On the growing cracks in the fungibility of money:

Money in a fiat money system is a liability of a bank: of the central bank for banknotes and other forms of central bank money; of a commercial bank for commercial money (deposits).

If one or more countries can leave the euro, or at the extreme if the euro can break up altogether, this raises questions as to whether these different forms of money are fully fungible. Is one euro of deposit in a Greek bank still fully fungible with one euro in banknote form? Is one euro of deposit in a Greek bank still fully fungible with one euro of deposit in an Italian bank, and is the latter still fungible with one euro of deposit in a French bank, or a German bank, etc.?

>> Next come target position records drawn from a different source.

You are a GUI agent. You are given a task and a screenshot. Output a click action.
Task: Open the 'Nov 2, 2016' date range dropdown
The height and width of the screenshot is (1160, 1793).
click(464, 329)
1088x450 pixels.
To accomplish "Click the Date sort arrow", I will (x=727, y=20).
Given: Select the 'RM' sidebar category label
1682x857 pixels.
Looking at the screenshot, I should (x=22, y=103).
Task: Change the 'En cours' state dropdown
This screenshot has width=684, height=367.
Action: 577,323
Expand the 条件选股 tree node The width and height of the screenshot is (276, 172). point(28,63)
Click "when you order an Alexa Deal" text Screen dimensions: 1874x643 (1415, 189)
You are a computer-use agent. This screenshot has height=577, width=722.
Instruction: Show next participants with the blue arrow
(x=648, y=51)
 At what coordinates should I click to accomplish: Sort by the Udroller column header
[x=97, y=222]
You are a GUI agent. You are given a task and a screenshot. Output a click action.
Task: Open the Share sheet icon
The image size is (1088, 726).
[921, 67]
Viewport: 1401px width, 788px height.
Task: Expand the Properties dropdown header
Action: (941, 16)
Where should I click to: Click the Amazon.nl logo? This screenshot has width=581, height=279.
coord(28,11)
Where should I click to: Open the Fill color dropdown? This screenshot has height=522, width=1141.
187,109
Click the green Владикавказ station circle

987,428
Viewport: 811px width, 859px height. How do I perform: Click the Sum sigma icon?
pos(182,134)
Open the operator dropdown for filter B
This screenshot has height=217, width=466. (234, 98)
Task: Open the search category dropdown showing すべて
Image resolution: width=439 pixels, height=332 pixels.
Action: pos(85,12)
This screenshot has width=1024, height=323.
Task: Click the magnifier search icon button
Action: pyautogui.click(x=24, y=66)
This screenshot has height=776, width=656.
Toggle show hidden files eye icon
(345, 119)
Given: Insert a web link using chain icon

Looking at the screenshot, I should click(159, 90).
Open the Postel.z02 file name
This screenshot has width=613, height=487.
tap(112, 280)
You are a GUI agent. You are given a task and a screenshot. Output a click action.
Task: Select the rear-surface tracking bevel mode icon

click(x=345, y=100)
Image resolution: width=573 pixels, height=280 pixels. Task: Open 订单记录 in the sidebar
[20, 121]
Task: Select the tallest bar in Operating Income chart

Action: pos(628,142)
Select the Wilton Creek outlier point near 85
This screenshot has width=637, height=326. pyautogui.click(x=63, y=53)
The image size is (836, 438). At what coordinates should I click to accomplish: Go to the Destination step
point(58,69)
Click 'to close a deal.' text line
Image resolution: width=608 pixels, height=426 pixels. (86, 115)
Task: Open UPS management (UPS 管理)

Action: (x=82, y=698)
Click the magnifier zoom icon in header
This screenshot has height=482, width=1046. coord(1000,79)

Pursuing this reasoning leads to the inescapable conclusion that the more plausible it is that a country can leave the euro, the greater the incentives for depositors to move their deposits from the banks of almost all countries towards those of the country that remains the safe haven by convention if for no better reason: Germany. We believe that such behaviour, in turn, would (and judging by anecdotal information received from our clients, does) increase funding pressure on all banks, intensify incentives to accelerate the de-leveraging of the banking system and raise further the spectre of a credit crunch.




When will the World wakeup and see God?